As for the stoned dragon in Name of the Wind -- there are two reasons that Rothfuss appears to use this. (Possible spoilers if you don't want to read.) Okay, three, because having a drug-crazed dragon is just really cool to some of us. But the main reasons are first of all so that Kvothe is able to kill it, because it can't be helped and it's an extreme danger. Otherwise, if it was just a creature of magic flushed out into the world, Kvothe, as Rothfuss has created him, would not have been able to do it. Second, is to play with the idea of heroes and legends and how legends get built, which is a major principle of the story. Instead of a fierce, deadly dragon that must be outwitted and out-fought, the dragon is a damaged, confused, drug-crazed animal who has been used. Instead of a fearless hero who tackles the dragon with sword or massive spell, Kvothe is a panicked young man who desperately
knocks the dragon dead by dropping a large wagon wheel on its head.
Not terribly poetic, and that's the point
Now, you may think that Rothfuss was ill-advised to do this or didn't do it very well. But it certainly wasn't one of the problems I had with the story as it fit quite neatly into all the things Rothfuss was trying to do with the story -- it was the end of Kvothe's childhood, the creation of the first, big, iconic legend about him that wasn't true, the acceptance that magic couldn't solve everything, the knowledge that there were even more mysteries to deal with coming up.
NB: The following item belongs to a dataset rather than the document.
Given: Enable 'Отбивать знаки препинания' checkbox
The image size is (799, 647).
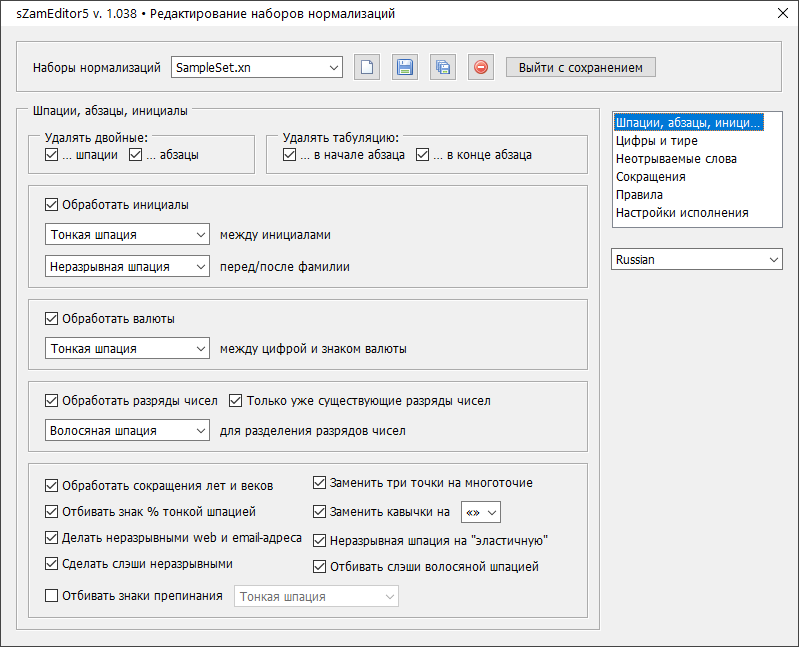Looking at the screenshot, I should (52, 597).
We can go round and round about this and have an interesting discussion about it, though it should probably be in the Rothfuss thread or in the Writing Forum. I can also talk to you about the mixed viewpoint format structure versus a purely first person one and why Rothfuss did it that way and why I think it works for the story from a craft standpoint, in my opinion.
But the topic of this thread is for people to mention their experiences with books that they did not enjoy or did not enjoy totally that other people did. And if we're going to get upset that people have different experiences, we're going to be here all year. So again, I think we can stop the objective-subjective discussion -- move it to another thread if you like -- and go back to the topic proposed for the thread.